Collected data:
------------------------------
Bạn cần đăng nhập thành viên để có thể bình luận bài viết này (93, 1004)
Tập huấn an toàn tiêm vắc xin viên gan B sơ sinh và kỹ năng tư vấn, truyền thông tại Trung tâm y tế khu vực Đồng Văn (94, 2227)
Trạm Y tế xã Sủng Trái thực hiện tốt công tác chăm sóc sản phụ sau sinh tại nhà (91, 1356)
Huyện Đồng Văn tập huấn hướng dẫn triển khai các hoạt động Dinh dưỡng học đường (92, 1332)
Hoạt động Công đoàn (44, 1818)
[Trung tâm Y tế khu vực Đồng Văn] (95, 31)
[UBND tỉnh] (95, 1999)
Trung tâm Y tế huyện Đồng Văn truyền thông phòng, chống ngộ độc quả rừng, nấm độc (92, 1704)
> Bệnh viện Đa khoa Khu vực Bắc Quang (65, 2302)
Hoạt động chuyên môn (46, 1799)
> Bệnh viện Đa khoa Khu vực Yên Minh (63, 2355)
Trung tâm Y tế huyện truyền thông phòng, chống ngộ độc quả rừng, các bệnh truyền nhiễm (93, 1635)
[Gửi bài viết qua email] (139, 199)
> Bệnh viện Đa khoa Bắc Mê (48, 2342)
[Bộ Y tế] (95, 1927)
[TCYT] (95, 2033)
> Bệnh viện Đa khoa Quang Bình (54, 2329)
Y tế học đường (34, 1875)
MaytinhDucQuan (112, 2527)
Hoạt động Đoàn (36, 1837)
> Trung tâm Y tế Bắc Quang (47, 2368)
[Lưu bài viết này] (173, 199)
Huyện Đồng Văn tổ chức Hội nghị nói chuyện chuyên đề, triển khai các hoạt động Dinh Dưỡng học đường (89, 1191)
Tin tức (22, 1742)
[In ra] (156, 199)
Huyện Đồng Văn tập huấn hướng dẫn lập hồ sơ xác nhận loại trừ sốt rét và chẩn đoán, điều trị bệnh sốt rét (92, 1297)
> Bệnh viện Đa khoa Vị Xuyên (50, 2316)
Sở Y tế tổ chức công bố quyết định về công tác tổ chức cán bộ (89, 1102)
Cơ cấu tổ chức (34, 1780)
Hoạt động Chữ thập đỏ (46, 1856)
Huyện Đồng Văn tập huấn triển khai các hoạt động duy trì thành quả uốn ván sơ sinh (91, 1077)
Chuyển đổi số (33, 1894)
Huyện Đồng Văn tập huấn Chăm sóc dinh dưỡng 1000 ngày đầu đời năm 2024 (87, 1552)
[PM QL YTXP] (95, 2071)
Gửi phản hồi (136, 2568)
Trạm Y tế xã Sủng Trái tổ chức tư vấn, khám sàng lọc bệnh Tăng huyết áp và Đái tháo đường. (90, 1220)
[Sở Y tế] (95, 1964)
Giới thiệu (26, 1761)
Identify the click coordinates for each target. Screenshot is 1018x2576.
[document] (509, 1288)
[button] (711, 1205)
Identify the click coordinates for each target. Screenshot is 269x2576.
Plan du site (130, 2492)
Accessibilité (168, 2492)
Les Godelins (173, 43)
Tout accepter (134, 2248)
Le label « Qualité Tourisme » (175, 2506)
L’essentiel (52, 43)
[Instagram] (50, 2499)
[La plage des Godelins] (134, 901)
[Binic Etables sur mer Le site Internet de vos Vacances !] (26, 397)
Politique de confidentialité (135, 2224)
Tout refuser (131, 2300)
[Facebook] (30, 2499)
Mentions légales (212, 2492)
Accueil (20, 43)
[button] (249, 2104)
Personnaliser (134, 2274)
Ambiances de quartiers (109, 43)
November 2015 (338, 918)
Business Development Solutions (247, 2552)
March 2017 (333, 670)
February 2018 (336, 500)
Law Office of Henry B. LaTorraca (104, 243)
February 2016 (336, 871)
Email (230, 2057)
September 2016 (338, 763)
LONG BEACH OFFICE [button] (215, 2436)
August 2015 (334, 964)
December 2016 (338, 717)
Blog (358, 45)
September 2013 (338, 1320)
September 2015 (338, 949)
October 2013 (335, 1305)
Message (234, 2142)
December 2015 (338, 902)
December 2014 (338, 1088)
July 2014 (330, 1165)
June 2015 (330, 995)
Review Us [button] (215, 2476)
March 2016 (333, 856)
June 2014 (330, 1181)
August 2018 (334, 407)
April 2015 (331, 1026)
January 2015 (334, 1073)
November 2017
------------------------------
What is being asked: Can you rename "click coordinates" to "tap coordinates" everywhere in the material and give all of it back with nothing else changed?

Task solution:
Bạn cần đăng nhập thành viên để có thể bình luận bài viết này (93, 1004)
Tập huấn an toàn tiêm vắc xin viên gan B sơ sinh và kỹ năng tư vấn, truyền thông tại Trung tâm y tế khu vực Đồng Văn (94, 2227)
Trạm Y tế xã Sủng Trái thực hiện tốt công tác chăm sóc sản phụ sau sinh tại nhà (91, 1356)
Huyện Đồng Văn tập huấn hướng dẫn triển khai các hoạt động Dinh dưỡng học đường (92, 1332)
Hoạt động Công đoàn (44, 1818)
[Trung tâm Y tế khu vực Đồng Văn] (95, 31)
[UBND tỉnh] (95, 1999)
Trung tâm Y tế huyện Đồng Văn truyền thông phòng, chống ngộ độc quả rừng, nấm độc (92, 1704)
> Bệnh viện Đa khoa Khu vực Bắc Quang (65, 2302)
Hoạt động chuyên môn (46, 1799)
> Bệnh viện Đa khoa Khu vực Yên Minh (63, 2355)
Trung tâm Y tế huyện truyền thông phòng, chống ngộ độc quả rừng, các bệnh truyền nhiễm (93, 1635)
[Gửi bài viết qua email] (139, 199)
> Bệnh viện Đa khoa Bắc Mê (48, 2342)
[Bộ Y tế] (95, 1927)
[TCYT] (95, 2033)
> Bệnh viện Đa khoa Quang Bình (54, 2329)
Y tế học đường (34, 1875)
MaytinhDucQuan (112, 2527)
Hoạt động Đoàn (36, 1837)
> Trung tâm Y tế Bắc Quang (47, 2368)
[Lưu bài viết này] (173, 199)
Huyện Đồng Văn tổ chức Hội nghị nói chuyện chuyên đề, triển khai các hoạt động Dinh Dưỡng học đường (89, 1191)
Tin tức (22, 1742)
[In ra] (156, 199)
Huyện Đồng Văn tập huấn hướng dẫn lập hồ sơ xác nhận loại trừ sốt rét và chẩn đoán, điều trị bệnh sốt rét (92, 1297)
> Bệnh viện Đa khoa Vị Xuyên (50, 2316)
Sở Y tế tổ chức công bố quyết định về công tác tổ chức cán bộ (89, 1102)
Cơ cấu tổ chức (34, 1780)
Hoạt động Chữ thập đỏ (46, 1856)
Huyện Đồng Văn tập huấn triển khai các hoạt động duy trì thành quả uốn ván sơ sinh (91, 1077)
Chuyển đổi số (33, 1894)
Huyện Đồng Văn tập huấn Chăm sóc dinh dưỡng 1000 ngày đầu đời năm 2024 (87, 1552)
[PM QL YTXP] (95, 2071)
Gửi phản hồi (136, 2568)
Trạm Y tế xã Sủng Trái tổ chức tư vấn, khám sàng lọc bệnh Tăng huyết áp và Đái tháo đường. (90, 1220)
[Sở Y tế] (95, 1964)
Giới thiệu (26, 1761)
Identify the tap coordinates for each target. Screenshot is 1018x2576.
[document] (509, 1288)
[button] (711, 1205)
Identify the tap coordinates for each target. Screenshot is 269x2576.
Plan du site (130, 2492)
Accessibilité (168, 2492)
Les Godelins (173, 43)
Tout accepter (134, 2248)
Le label « Qualité Tourisme » (175, 2506)
L’essentiel (52, 43)
[Instagram] (50, 2499)
[La plage des Godelins] (134, 901)
[Binic Etables sur mer Le site Internet de vos Vacances !] (26, 397)
Politique de confidentialité (135, 2224)
Tout refuser (131, 2300)
[Facebook] (30, 2499)
Mentions légales (212, 2492)
Accueil (20, 43)
[button] (249, 2104)
Personnaliser (134, 2274)
Ambiances de quartiers (109, 43)
November 2015 (338, 918)
Business Development Solutions (247, 2552)
March 2017 (333, 670)
February 2018 (336, 500)
Law Office of Henry B. LaTorraca (104, 243)
February 2016 (336, 871)
Email (230, 2057)
September 2016 (338, 763)
LONG BEACH OFFICE [button] (215, 2436)
August 2015 (334, 964)
December 2016 (338, 717)
Blog (358, 45)
September 2013 (338, 1320)
September 2015 (338, 949)
October 2013 (335, 1305)
Message (234, 2142)
December 2015 (338, 902)
December 2014 (338, 1088)
July 2014 (330, 1165)
June 2015 (330, 995)
Review Us [button] (215, 2476)
March 2016 (333, 856)
June 2014 (330, 1181)
August 2018 (334, 407)
April 2015 (331, 1026)
January 2015 (334, 1073)
November 2017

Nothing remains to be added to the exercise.